Os desafios da mobilidade urbana no Brasil
Enviada em 24/10/2017
O problema de mobilidade urbana brasileiro é consequência da falta de investimentos em meios de transporte coletivos, causada, principalmente, por políticas históricas rodoviaristas, somadas ao incentivo dado pelo governo ao mercado automobilístico, gerando um transporte público atrasado, sem integração e inceficaz.
No Brasil, por conta de tais políticas, os diferentes tipos de transporte não se desenvolveram equitativamente, acarretando numa defasagem dos meios coletivos de transporte e no sobrecarregamento do sistema rodoviário. Consequentemente, num cenário onde o transporte público é lento e extremamente cheio, muitos cidadãos optam por possuir seu próprio automóvel, contribuindo para o número excessivo de veículos nas ruas e aumentando os congestionamentos e poluição nas cidades brasileiras, o que causa não só problemas de locomoção, mas de saúde à população.
Além disso, a falta de integração entre os meios de transporte dificulta ainda mais a mobilidade dos brasileiros.

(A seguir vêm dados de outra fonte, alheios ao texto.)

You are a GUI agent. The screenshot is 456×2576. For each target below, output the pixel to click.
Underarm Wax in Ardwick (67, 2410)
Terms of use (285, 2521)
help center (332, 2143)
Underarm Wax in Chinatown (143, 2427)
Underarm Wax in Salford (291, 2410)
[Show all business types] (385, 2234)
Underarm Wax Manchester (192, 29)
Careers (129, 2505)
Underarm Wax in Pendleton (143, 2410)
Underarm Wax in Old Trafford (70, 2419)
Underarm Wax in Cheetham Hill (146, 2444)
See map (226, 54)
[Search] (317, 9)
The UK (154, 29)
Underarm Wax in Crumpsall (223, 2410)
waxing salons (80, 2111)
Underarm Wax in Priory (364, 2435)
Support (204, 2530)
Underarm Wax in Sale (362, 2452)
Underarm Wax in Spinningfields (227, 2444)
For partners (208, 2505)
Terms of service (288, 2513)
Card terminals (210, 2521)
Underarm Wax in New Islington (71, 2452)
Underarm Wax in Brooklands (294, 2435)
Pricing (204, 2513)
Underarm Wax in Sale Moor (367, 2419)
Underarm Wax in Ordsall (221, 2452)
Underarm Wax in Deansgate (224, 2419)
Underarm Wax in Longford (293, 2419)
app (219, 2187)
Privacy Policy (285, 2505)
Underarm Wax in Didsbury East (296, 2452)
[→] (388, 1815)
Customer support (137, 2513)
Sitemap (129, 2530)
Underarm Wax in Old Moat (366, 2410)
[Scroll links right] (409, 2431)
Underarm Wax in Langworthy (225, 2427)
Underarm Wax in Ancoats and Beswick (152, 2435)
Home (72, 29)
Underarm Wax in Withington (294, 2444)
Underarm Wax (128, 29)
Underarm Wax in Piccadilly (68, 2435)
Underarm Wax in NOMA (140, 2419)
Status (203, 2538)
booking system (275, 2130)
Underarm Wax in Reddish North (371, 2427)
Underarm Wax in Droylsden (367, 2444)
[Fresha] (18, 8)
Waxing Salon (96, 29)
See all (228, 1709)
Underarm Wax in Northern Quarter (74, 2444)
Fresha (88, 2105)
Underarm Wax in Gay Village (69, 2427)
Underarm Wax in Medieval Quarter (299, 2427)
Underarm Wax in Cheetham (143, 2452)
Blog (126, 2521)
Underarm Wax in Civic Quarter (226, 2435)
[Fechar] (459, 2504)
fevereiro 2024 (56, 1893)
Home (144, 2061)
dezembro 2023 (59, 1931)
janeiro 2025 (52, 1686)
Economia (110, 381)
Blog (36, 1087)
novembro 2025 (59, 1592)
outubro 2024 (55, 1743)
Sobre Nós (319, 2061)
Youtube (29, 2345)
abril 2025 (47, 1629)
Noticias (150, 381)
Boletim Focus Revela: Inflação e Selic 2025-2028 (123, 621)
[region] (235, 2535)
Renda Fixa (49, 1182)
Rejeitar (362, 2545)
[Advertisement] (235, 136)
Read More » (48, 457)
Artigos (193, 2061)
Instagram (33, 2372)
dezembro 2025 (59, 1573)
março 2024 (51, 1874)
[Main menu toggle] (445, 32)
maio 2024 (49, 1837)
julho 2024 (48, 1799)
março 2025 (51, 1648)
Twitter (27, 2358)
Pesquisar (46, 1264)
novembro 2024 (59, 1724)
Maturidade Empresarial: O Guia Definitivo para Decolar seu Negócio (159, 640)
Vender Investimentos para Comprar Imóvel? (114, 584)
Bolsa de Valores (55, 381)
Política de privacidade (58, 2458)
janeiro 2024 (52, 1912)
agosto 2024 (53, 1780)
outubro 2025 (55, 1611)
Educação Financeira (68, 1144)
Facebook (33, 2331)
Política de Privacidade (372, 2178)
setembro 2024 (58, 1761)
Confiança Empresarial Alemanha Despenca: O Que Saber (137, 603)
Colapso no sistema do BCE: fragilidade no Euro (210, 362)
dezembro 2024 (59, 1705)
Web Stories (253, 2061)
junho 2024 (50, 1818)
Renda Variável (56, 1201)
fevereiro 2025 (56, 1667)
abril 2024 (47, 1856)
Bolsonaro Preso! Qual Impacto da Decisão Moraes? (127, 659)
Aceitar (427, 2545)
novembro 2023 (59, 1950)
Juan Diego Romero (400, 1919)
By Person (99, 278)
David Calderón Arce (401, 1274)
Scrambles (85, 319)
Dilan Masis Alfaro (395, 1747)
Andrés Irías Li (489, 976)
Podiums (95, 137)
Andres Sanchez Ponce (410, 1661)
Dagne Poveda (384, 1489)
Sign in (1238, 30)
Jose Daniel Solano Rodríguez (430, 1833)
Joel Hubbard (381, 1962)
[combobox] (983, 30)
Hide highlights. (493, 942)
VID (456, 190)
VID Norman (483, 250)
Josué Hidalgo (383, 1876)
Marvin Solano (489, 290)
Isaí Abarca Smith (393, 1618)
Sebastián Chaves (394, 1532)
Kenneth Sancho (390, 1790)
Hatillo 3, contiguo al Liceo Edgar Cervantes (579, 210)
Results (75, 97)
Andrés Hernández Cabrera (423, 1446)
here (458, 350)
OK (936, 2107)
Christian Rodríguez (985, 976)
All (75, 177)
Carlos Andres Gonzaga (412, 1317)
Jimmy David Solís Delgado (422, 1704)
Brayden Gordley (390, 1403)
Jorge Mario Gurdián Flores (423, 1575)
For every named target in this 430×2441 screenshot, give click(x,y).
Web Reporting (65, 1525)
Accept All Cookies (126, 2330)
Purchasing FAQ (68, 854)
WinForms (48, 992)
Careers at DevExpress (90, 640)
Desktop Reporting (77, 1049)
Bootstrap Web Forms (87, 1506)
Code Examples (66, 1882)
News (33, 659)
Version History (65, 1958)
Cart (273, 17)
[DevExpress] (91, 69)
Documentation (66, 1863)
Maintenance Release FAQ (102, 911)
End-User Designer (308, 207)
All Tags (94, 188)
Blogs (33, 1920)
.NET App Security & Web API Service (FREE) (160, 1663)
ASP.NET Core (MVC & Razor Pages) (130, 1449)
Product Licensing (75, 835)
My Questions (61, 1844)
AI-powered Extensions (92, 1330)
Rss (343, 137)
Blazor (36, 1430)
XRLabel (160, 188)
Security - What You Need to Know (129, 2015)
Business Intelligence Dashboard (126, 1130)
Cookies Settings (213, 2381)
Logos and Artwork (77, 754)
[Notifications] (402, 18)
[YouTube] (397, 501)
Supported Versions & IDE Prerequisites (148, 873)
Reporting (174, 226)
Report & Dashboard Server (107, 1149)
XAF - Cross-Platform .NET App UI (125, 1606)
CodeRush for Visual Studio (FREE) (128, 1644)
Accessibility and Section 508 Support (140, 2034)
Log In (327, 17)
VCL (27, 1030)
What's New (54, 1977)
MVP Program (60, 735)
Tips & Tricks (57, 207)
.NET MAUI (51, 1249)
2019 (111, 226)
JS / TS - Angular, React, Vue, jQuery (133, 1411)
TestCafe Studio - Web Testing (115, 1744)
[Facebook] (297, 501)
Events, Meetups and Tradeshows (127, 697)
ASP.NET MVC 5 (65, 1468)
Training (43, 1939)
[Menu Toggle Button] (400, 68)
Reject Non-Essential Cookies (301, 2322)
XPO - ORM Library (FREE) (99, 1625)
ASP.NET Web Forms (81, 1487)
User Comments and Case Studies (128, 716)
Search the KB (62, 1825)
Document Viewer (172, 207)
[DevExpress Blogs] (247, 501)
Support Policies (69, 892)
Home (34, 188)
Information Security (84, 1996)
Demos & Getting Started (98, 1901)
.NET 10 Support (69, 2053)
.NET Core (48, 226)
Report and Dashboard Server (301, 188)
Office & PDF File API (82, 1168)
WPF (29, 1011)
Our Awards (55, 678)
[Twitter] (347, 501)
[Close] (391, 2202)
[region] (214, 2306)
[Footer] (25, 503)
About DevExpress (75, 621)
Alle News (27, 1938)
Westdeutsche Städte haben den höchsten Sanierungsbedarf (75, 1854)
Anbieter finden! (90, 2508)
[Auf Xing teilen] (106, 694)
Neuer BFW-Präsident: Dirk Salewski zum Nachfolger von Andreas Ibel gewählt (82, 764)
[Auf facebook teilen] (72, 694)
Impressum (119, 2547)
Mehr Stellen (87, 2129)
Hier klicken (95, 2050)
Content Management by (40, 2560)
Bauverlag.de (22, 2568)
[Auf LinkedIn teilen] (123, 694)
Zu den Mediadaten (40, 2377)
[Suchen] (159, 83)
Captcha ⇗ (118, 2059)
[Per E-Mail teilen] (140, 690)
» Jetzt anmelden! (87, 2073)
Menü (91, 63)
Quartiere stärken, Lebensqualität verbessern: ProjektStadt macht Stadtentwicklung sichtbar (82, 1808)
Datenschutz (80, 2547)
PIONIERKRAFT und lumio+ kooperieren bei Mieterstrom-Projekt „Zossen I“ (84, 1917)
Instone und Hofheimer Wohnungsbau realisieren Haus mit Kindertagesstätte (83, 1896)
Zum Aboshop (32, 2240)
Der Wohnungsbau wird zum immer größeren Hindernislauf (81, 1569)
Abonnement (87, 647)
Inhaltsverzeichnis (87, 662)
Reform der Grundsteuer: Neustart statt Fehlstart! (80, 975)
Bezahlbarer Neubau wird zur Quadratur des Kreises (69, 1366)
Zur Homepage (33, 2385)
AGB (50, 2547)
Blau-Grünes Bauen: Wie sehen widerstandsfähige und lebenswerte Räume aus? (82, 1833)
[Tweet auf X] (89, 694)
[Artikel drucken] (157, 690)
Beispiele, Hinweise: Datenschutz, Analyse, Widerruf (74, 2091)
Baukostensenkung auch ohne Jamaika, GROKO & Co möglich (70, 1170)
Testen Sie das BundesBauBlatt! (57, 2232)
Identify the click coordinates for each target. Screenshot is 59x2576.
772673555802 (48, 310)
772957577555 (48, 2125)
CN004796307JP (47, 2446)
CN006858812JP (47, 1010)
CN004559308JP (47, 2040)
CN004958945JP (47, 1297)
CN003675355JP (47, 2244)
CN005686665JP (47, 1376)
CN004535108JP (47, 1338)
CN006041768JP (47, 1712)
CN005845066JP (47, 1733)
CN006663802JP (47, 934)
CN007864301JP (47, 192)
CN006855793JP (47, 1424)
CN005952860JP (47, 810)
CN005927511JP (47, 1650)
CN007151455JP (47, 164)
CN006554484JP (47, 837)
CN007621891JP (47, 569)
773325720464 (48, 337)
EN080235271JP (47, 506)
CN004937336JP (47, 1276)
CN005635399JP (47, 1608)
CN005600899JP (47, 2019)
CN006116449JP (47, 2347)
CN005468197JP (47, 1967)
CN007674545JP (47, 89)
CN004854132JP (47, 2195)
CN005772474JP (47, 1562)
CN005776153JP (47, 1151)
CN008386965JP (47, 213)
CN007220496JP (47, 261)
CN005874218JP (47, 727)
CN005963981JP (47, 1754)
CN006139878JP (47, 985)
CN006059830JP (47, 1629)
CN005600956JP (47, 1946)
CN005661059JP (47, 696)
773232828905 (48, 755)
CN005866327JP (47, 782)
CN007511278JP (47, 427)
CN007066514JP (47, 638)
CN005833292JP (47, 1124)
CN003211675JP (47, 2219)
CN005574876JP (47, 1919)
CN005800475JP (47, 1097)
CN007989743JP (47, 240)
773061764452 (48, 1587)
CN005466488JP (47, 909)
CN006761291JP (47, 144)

Uma rede de transporte que une de maneira eficaz todos os seus sistemas - ferroviário, metroviário e rodoviário - proporciona um transporte mais rápido e seguro, diminuindo o número de carros nas ruas e facilitando a circulação da população para diferentes áreas. A exemplo disso, é possível citar o caso da cidade japonesa de Tóquio, que, por conta de seu sistema bem integrado e eficiente, possibilita a seus habitantes fácil locomoção para qualquer ponto da cidade.
Em vista do exposto, tornam-se necessárias medidas que busquem facilitar o acesso a meios de transporte coletivos, priorizando o cidadão, não o automóvel. O Estado, nesse contexto, deve investir fortemente na construção de novas vias metroviárias, junto à ampliação e melhoria dos ônibus e suas rotas, tornando o transporte público um meio mais viável de locomoção. Além disso, deve-se estender medidas que desestimulem o uso do automóvel, a exemplo do rodízio.